* **HOW TO COMPLETE THIS TASK**: With pictures left out, output exactly the lines from the line holding "Given: Click the Grimsby club crest" through the end of the data, both included.

=====

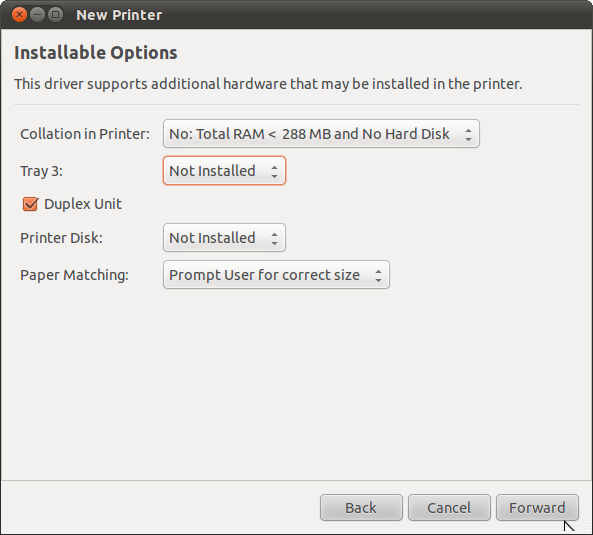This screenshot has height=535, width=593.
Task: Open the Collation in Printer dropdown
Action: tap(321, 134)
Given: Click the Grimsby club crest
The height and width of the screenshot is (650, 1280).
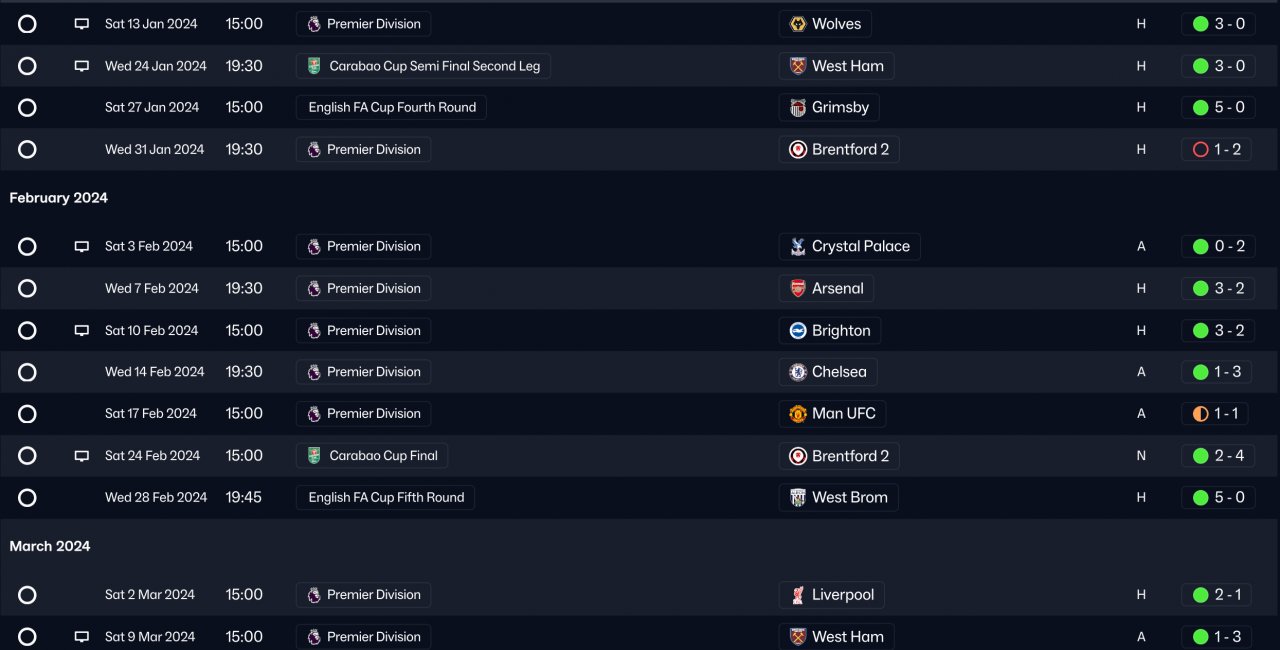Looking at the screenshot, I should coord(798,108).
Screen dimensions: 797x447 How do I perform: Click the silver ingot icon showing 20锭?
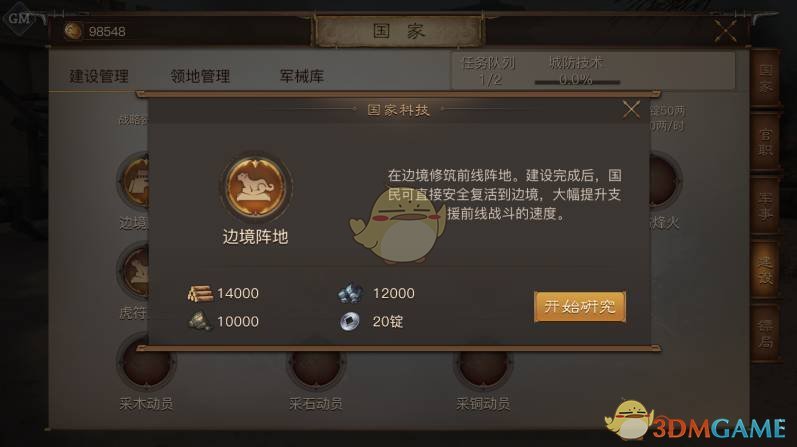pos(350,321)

=====

* **WRITTEN RESPONSE**:
Given: Click the Grimsby club crest
The height and width of the screenshot is (650, 1280).
Looking at the screenshot, I should coord(798,108).
Screen dimensions: 797x447 How do I perform: Click the silver ingot icon showing 20锭?
pos(350,321)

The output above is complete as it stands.